> _Work to complete_:
Copy the material verbatim from the line containing "Task: Click the 反审核 toolbar button" through the line containing "point(519,458)", and nothing else.

> _The input_:
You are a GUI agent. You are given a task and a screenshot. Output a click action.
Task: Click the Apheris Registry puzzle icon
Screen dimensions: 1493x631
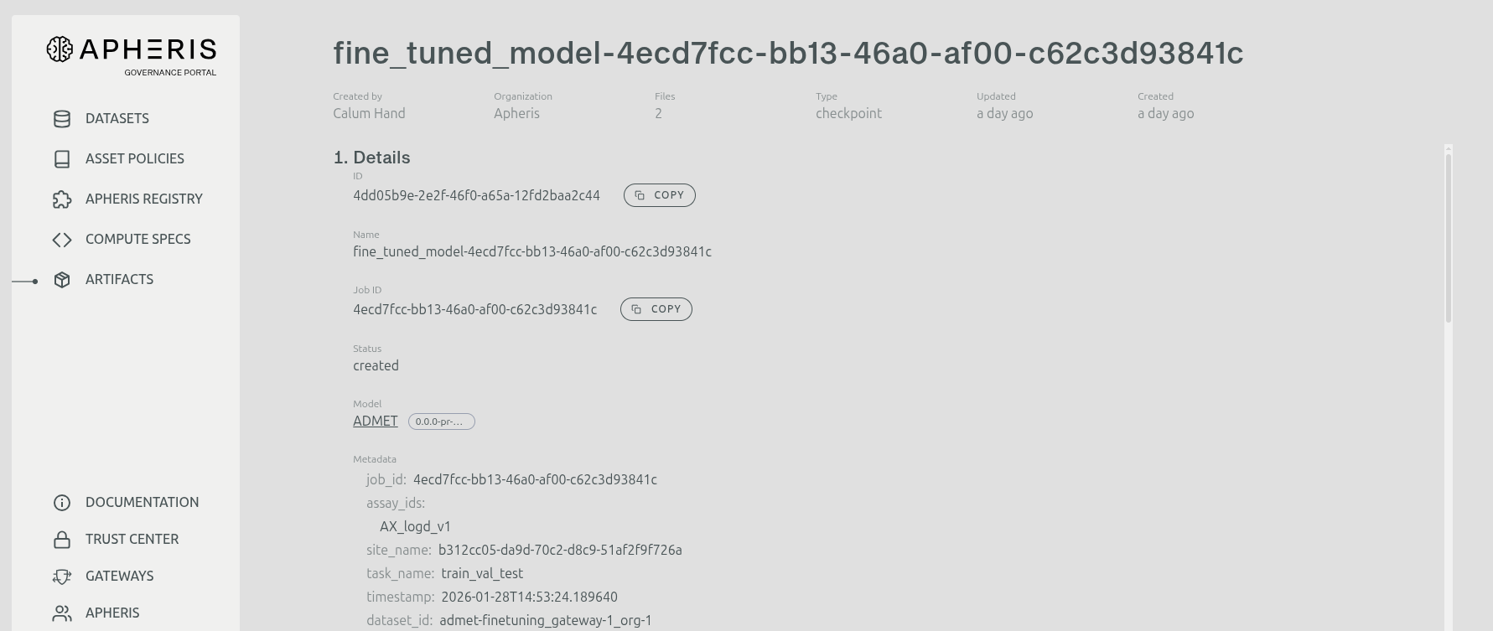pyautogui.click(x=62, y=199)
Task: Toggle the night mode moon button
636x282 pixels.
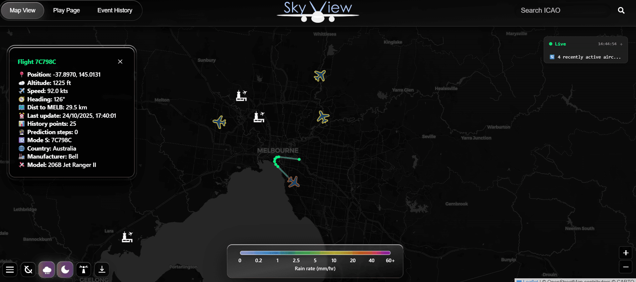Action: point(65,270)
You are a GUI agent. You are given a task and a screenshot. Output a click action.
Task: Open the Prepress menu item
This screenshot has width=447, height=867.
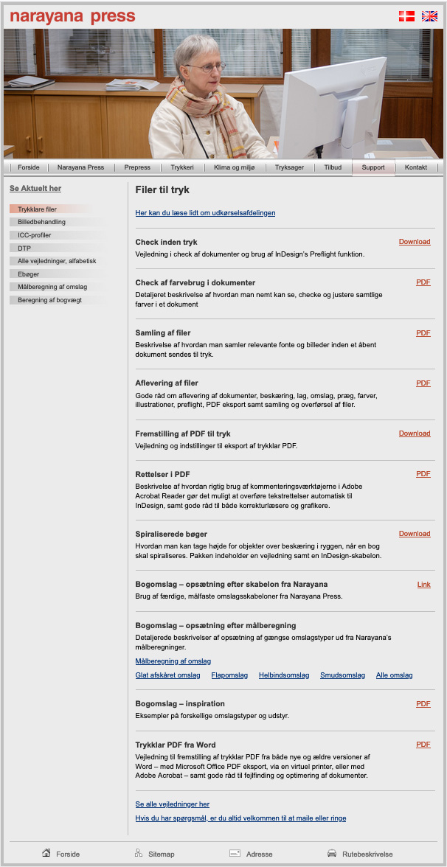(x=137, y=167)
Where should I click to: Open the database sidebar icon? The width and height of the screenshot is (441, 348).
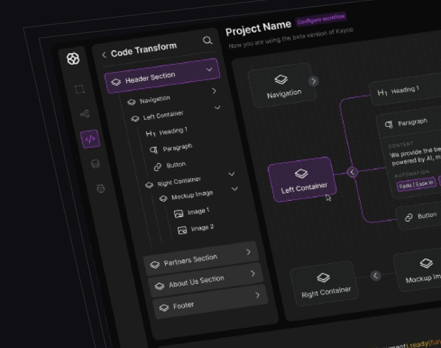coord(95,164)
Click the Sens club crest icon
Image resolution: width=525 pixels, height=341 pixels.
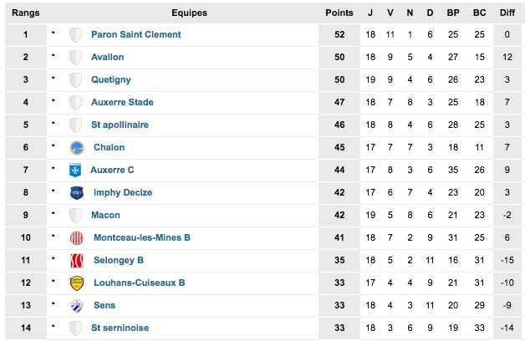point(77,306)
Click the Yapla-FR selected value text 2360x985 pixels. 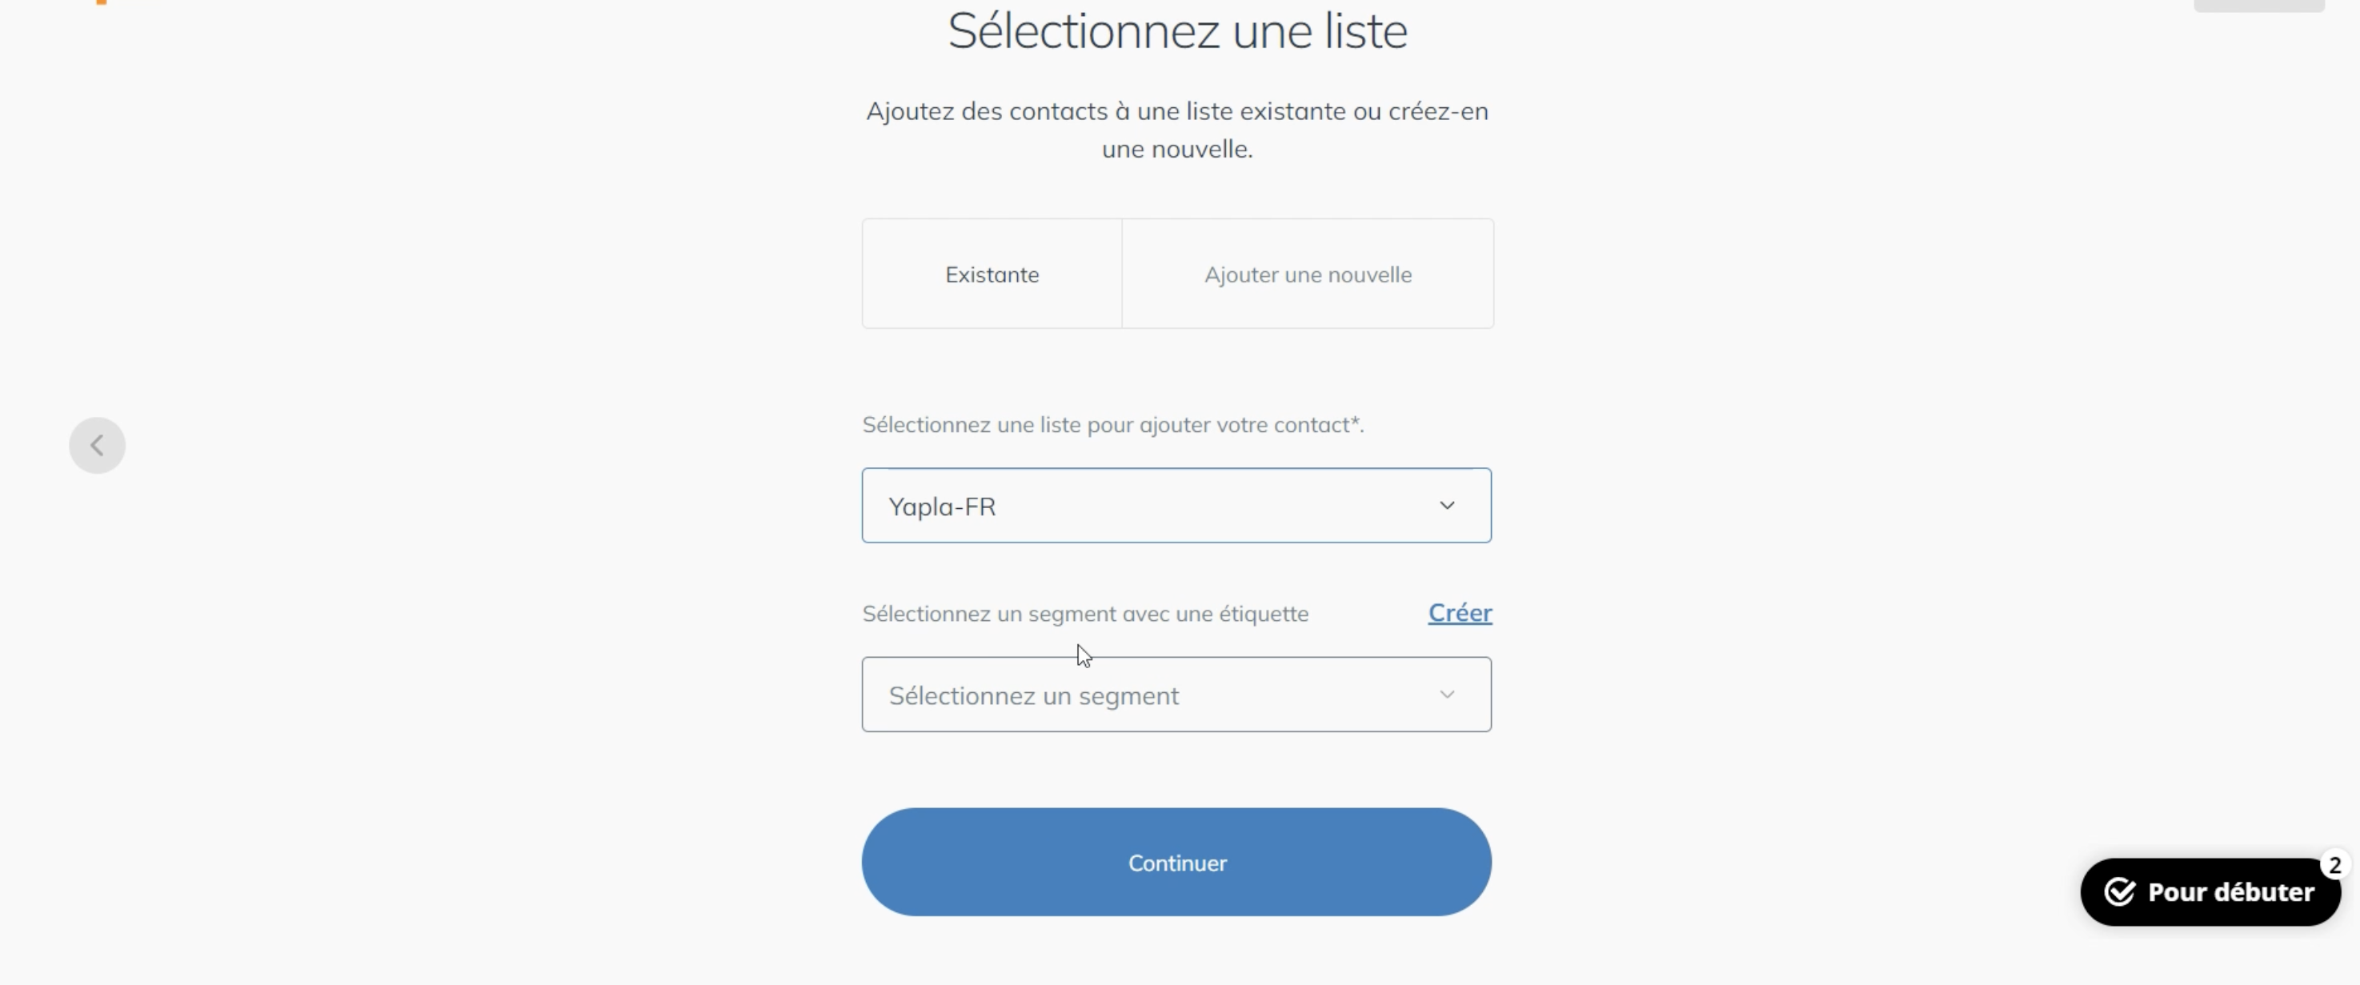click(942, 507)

--

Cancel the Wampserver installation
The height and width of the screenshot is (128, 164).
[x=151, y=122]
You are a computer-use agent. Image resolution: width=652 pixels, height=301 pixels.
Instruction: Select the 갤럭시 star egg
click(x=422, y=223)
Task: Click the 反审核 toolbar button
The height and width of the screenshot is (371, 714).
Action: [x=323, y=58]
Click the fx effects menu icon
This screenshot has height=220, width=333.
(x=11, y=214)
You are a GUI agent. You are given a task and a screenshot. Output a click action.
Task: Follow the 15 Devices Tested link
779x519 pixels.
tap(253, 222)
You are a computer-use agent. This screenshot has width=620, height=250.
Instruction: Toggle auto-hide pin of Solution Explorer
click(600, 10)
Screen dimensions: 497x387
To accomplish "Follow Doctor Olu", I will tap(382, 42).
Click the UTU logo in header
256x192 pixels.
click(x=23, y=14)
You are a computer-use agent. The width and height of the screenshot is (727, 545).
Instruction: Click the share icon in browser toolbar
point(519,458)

> _Solution_:
Task: Click the 反审核 toolbar button
The height and width of the screenshot is (371, 714).
Action: [x=323, y=58]
Click the fx effects menu icon
This screenshot has height=220, width=333.
(x=11, y=214)
You are a GUI agent. You are given a task and a screenshot. Output a click action.
Task: Follow the 15 Devices Tested link
779x519 pixels.
tap(253, 222)
You are a computer-use agent. This screenshot has width=620, height=250.
Instruction: Toggle auto-hide pin of Solution Explorer
click(600, 10)
Screen dimensions: 497x387
To accomplish "Follow Doctor Olu", I will tap(382, 42).
Click the UTU logo in header
256x192 pixels.
click(x=23, y=14)
You are a computer-use agent. The width and height of the screenshot is (727, 545).
Instruction: Click the share icon in browser toolbar
point(519,458)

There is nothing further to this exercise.